As of October 5, 2017, Intuitive Surgical’s (ISRG) forward PE (price-to-earnings) multiple is 120.3x, which is significantly higher than its peers and the industry average. Medtronic (MDT), Stryker (SYK), and Edwards Lifesciences (EW) are trading at forward PE multiples of 16.4x, 20.6x, and 26.7x, respectively. A forward PE multiple is a company’s growth measure and is calculated by dividing the company’s current share price with its earnings estimate for the next 12 months.
Intuitive Surgical has a strong business model, and its high margin instruments, accessories, and services business provide a recurring stream of revenues. Its da Vinci installed base has been getting more diversified. The above map shows the company’s geographic footprints. The company is also focusing lately on expanding its presence in the European and Asian markets. For more on this, read Intuitive Surgical Plans to Expand in Europe and Asia.
Is ISRG stock overvalued?
Intuitive Surgical has been growing at a fast pace for the last few quarters. The company is currently trading at its all-time high. Some Wall Street analysts believe that the company’s exceedingly high stock price and valuation have the company’s growth potential priced in and that the valuation is riding high on investor sentiments. The fundamental valuation hints that the stock could be overvalued.

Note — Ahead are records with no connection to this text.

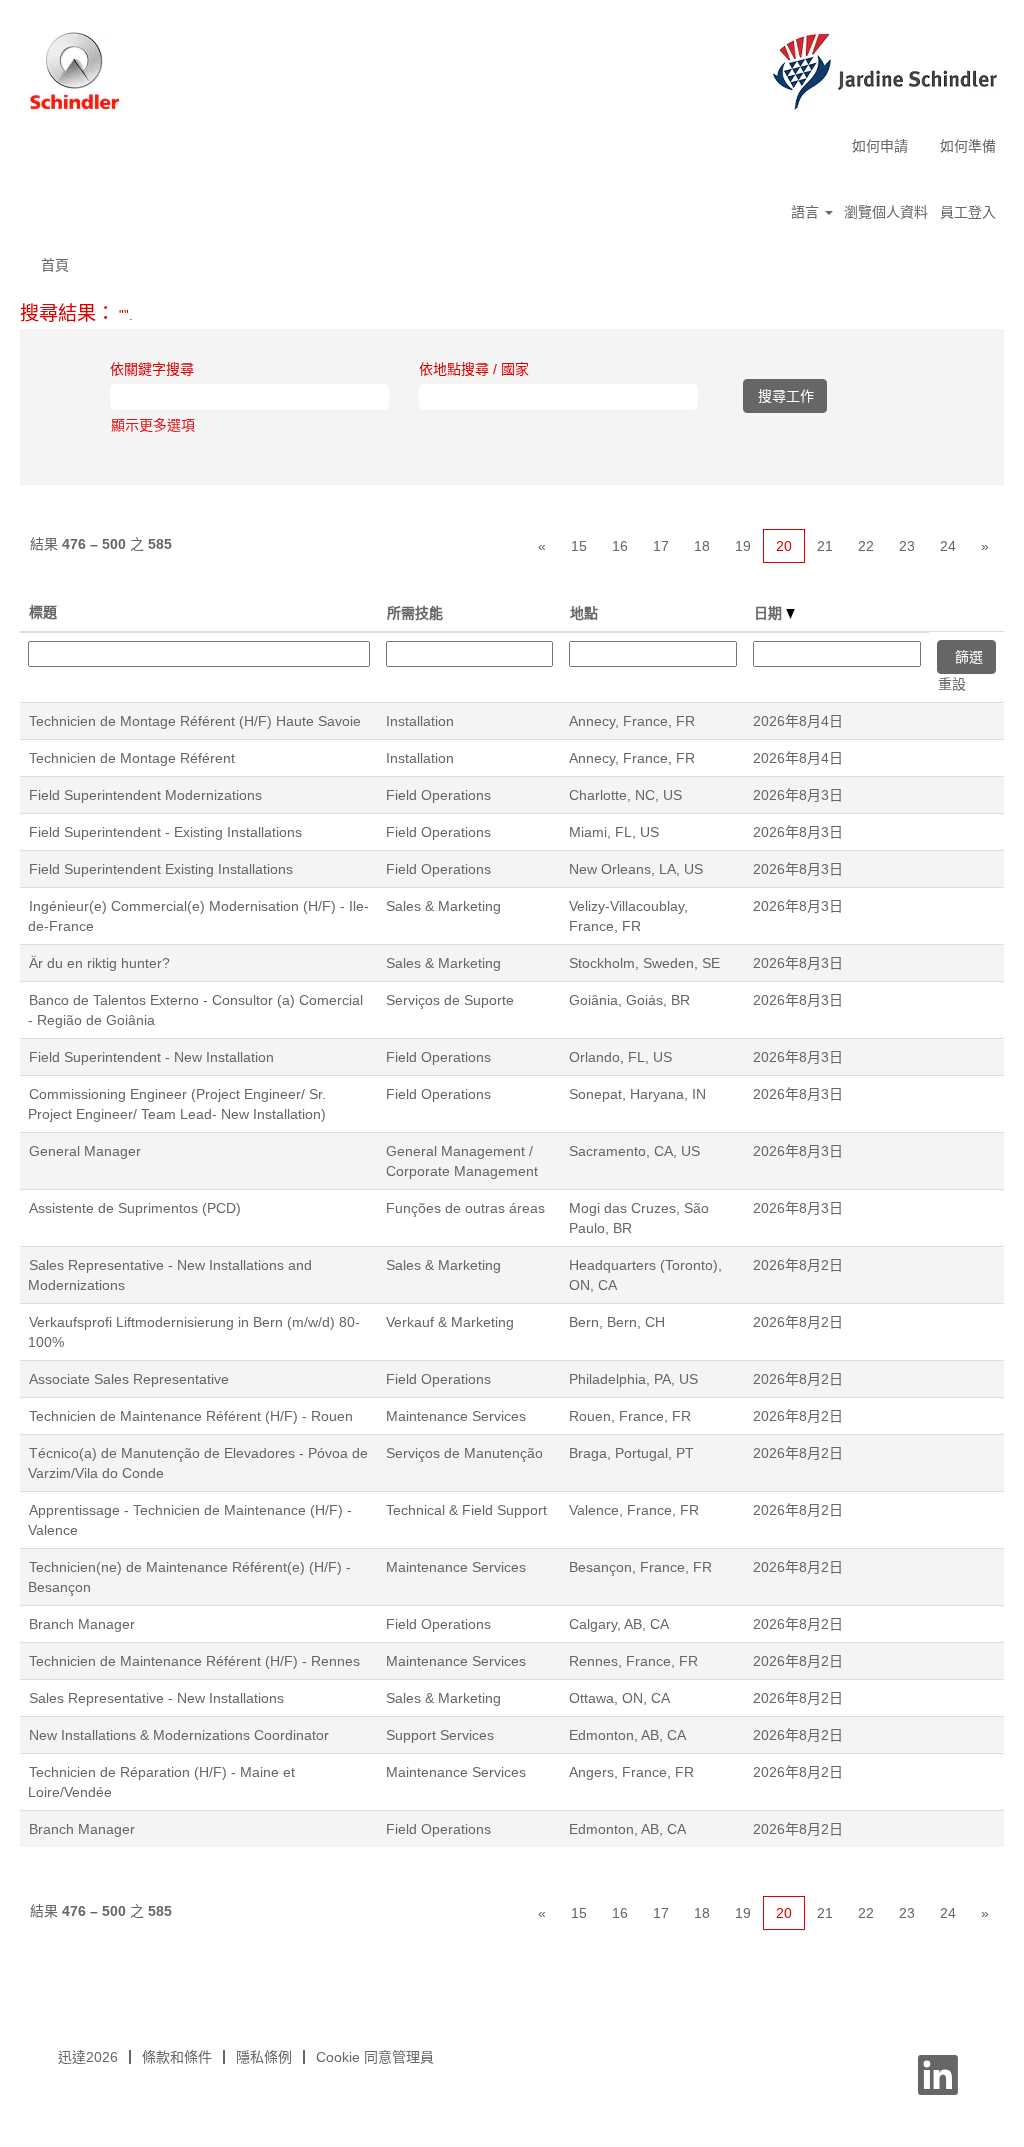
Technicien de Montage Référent (132, 758)
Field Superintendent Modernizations (145, 795)
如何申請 (880, 146)
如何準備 (968, 146)
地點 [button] (584, 613)
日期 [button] (770, 613)
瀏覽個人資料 (886, 212)
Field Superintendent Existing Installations (161, 869)
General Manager (85, 1151)
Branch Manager (82, 1624)
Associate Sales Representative (129, 1379)
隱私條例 (264, 2057)
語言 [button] (807, 212)
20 (784, 546)
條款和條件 (177, 2057)
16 (620, 546)
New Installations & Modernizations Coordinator (179, 1735)
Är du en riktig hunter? (99, 963)
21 (825, 546)
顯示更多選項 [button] (153, 425)
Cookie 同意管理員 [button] (375, 2057)
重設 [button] (952, 684)
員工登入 (968, 212)
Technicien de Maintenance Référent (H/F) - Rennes (194, 1661)
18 (702, 546)
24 (948, 546)
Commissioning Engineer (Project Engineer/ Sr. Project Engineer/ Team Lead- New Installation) (177, 1104)
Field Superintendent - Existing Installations (165, 832)
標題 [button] (43, 612)
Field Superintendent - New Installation (151, 1057)
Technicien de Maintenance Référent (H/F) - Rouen (191, 1416)
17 (661, 546)
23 (907, 546)
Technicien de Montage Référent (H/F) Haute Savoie (195, 721)
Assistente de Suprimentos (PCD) (135, 1208)
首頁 (55, 265)
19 (743, 546)
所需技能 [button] (415, 613)
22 (866, 546)
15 (579, 546)
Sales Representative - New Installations (156, 1698)
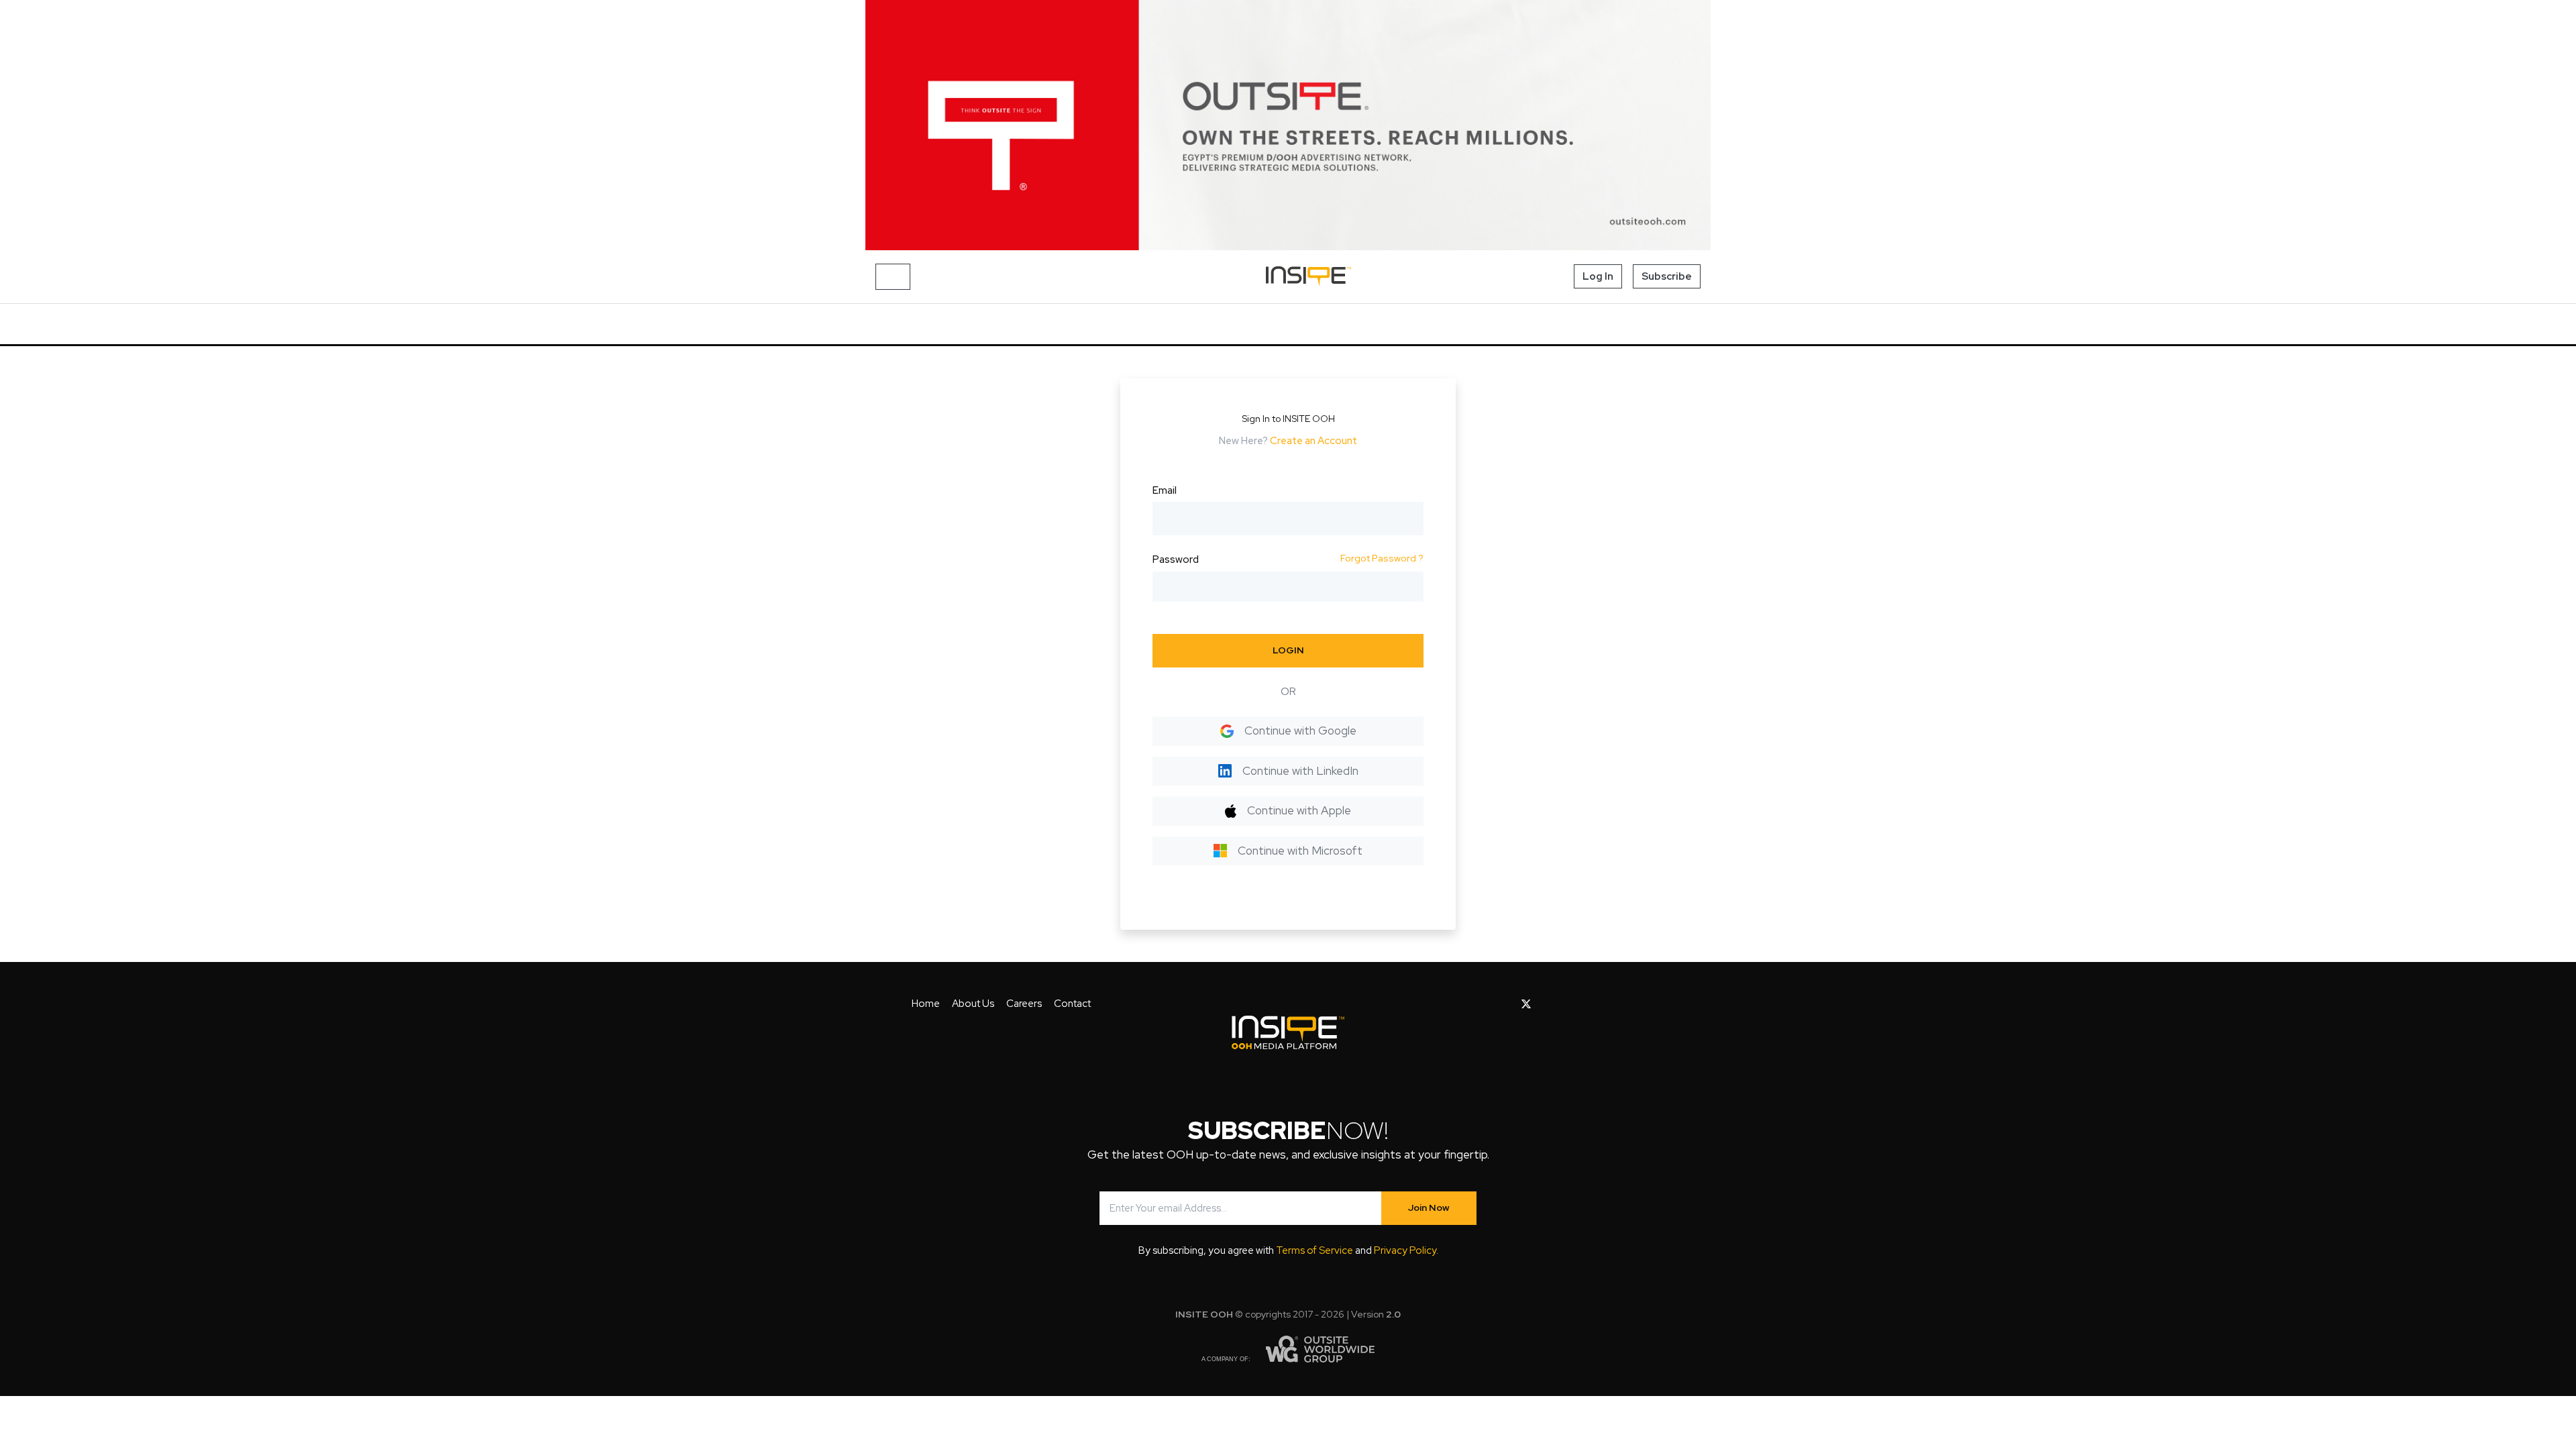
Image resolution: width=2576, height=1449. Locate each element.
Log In (1597, 276)
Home (926, 1003)
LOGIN (1288, 650)
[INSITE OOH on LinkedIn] (1613, 1004)
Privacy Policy (1405, 1250)
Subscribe (1667, 276)
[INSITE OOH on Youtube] (1549, 1004)
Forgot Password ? (1382, 558)
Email (1164, 490)
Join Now (1429, 1207)
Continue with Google (1300, 730)
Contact (1072, 1003)
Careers (1024, 1003)
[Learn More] (1288, 125)
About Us (973, 1003)
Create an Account (1313, 440)
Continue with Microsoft (1300, 850)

However, another view of the company’s valuation takes into account the high growth potential of the surgical robotics market and undertapped opportunities. Since Intuitive Surgical is the leader in this market space, it’s expected to have an advantage over other players such as Medtronic and Johnson & Johnson, which are preparing to enter this space.
Investors can take a diversified exposure to Intuitive Surgical and participate in the growth potential of the company by investing in the Vanguard S&P 500 ETF (VOO). VOO has ~0.18% of its total holdings in Intuitive Surgical.